I’m not a Linux guru, and I’m certainly not a genius (just ask my girlfriend, she’ll strongly confirm that last point ). But I have never had any problems with my Linux systems.
I’ve been using Linux since roughly 1994 (starting with Debian and Slackware); first it was an OS I installed and visited now and then, then I began using it pretty regularly (with copious distro-hopping) around 2008, and finally I went all-Linux in 2013.
In all that time, through various different distros, I have never had a distro break on me. To the best of my recollection, I have never had an unbootable Linux system (but I have had unbootable Windows systems a few times, oh yes). And I have never run any sort of system backup (although, obviously, I back up any important data to external drives).
My longest-running installation is SolydXK, with my original 2013 install still working great today (it was my #1 daily driver until late 2019, upgraded-in-place via their upgrade scripts through the years). I have a Debian Testing install that’s been running for 6 years, I ran a single Manjaro installation for almost 5 years, and I now have multiple Arch installs, with the oldest approaching the 5 year mark. No problems with any of them (beyond the usual and expected stuff, like a bug in KDE here and there on the rolling distros).
I’m going to share with you what has worked for me; take it or leave it as you will, but it’s definitely kept my systems running smoothly.

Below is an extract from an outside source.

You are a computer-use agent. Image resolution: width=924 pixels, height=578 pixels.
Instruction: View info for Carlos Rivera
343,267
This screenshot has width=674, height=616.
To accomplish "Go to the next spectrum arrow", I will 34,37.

I call it The Tardy Way™. It consists of 2 simple rules:
1 - Don’t do anything stupid
2 - Don’t try to turn a distro into something it isn’t
Point number 1 can mean different things to different people, depending upon how much experience they have and how confident they are at problem solving. But basically, don’t do things you don’t understand. Don’t blindly input commands you found in a 5-year-old Reddit post into the terminal. Don’t edit a critical system file without making a backup (.bak) of that file. If you’re not confident in your abilities to recover a system, learn about and use Timeshift or some other system backup. If you’re running an Arch-based system, check the latest Arch announcements before doing an update.

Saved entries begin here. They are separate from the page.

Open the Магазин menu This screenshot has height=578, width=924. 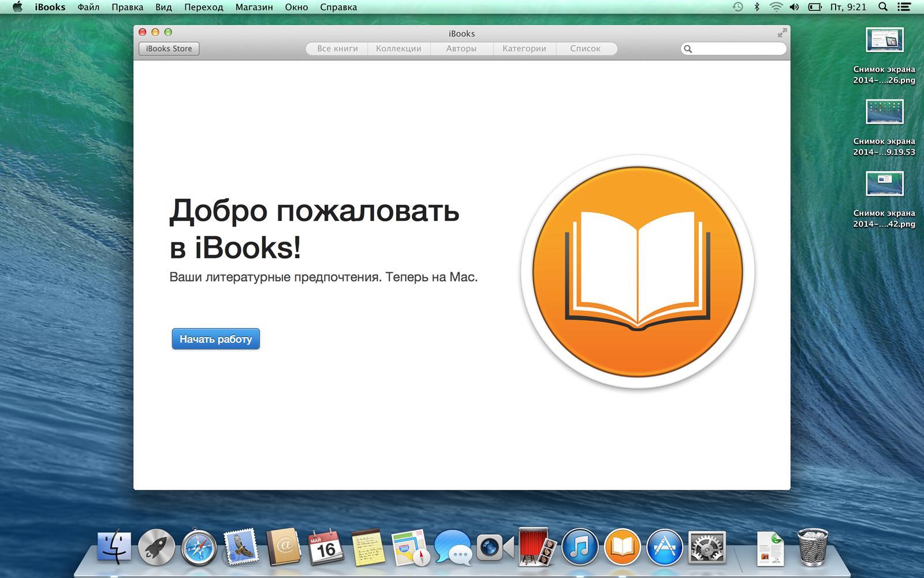254,7
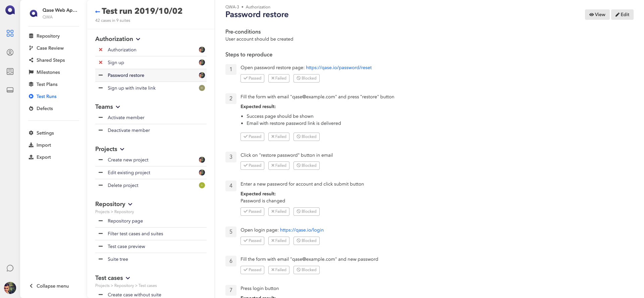Screen dimensions: 644x298
Task: Open the projects grid icon in left rail
Action: 10,33
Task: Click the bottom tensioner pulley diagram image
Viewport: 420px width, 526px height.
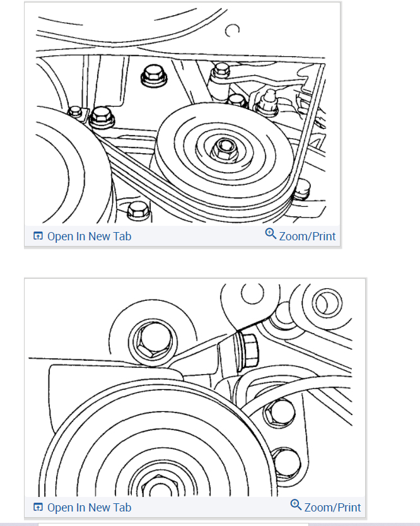Action: (x=195, y=387)
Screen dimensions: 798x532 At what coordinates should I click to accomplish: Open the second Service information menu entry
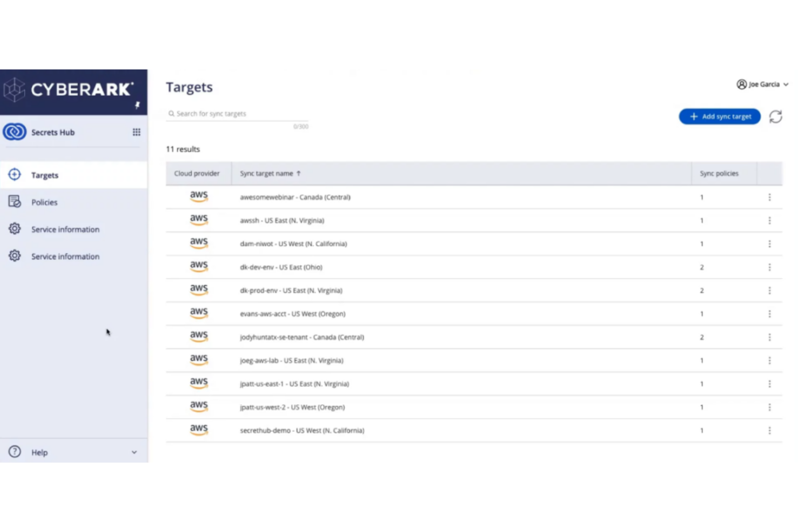[65, 256]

Point number 2 just means don’t try to turn a rolling release into a fixed-point distro, and don’t try to load up Debian Stable with dozens of backported packages to make it more like Arch. Etc, etc, etc. Accept a distro for what it is, and don’t try to bend it to be something that it inherently isn’t.
The Tardy Way™ may not be the best way, it’s certainly not the only way, and of course your mileage may vary. But it has always worked 100% of the time in my favor. It’s simple to remember, it’s simple to implement, and I think it will work well for just about anyone.